In January, leaders of Grady, Fulton and DeKalb counties and the Fulton-DeKalb hospital authority inked a new subsidy agreement expected to last 10 years. Fulton County is providing base funding of $43.3 million in 2024, while DeKalb County provides about $19.1 million. Fulton will also pay debt service on Grady’s new surgical center, which opened in 2022.
In coming years, funding will shift and increase based on use of Grady services by each county’s residents and by the federal Consumer Price Index for medical care, which averages 3% annually.
In return, Grady agreed to open two new primary-care outpatient clinics in underserved areas of Fulton County and three in DeKalb, plus create mobile clinics for specific services.
One such clinic opened on Cascade Road in July 2023. The other Fulton County clinic is expected to open this summer at the Lee+White mixed-use center in Atlanta’s West End.
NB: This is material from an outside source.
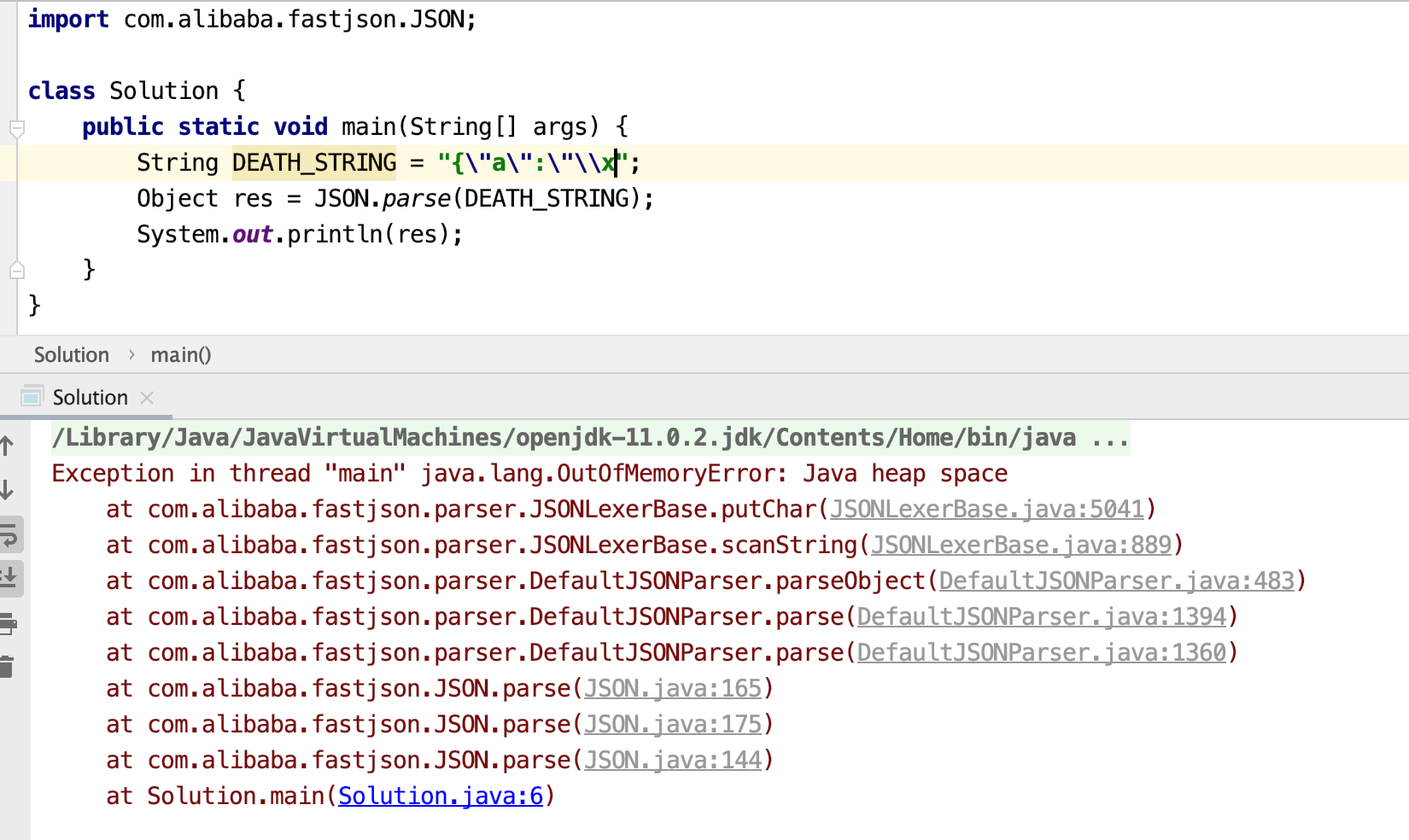This screenshot has height=840, width=1409.
Task: Open JSONLexerBase.java:5041 link
Action: (986, 510)
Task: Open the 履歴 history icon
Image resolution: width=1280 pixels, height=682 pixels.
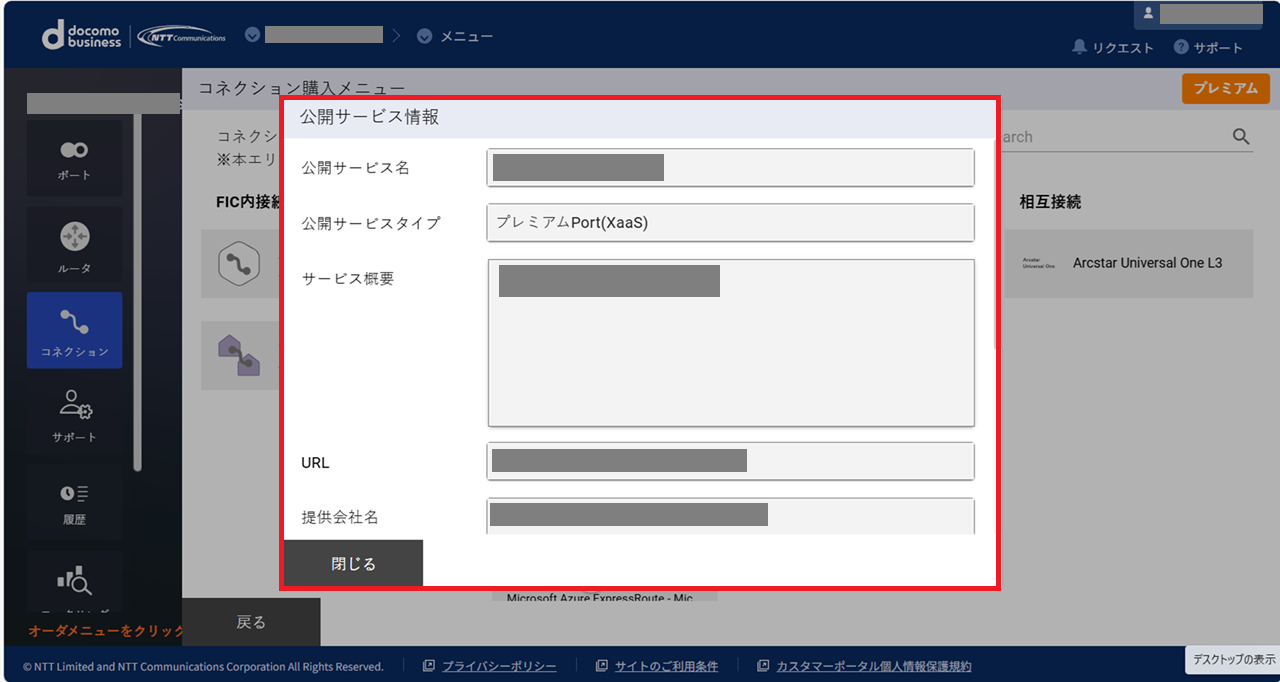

Both are south of I-20.
In addition, Morehouse School of Medicine opened a full-service clinic in East Point that Fulton County subsidizes by $1.6 million a year.
Pitts said the emergency room announcement is a partial fulfillment of his promise to area residents of providing “first-class medical care in south Fulton County.” He sees it as a precursor to construction of a full hospital in south Fulton within the next several years.
The county has many big-ticket budget demands, including a proposed new jail for $1.7 billion. But Pitts’ choice would be to prioritize that hospital above a new jail, he said.
An analysis by the AJC showed that when AMC-South closed, the population that was removed from being 15 minutes away from an emergency room was overwhelmingly people with below-average income and 88.7% Black.
A Fulton County study found that health outcomes for racial minority populations are worse than for the White population, Pitts has said. People in Fulton’s south half live an average of five years less than residents of the more affluent north, which has multiple hospitals and associated health infrastructure, he said.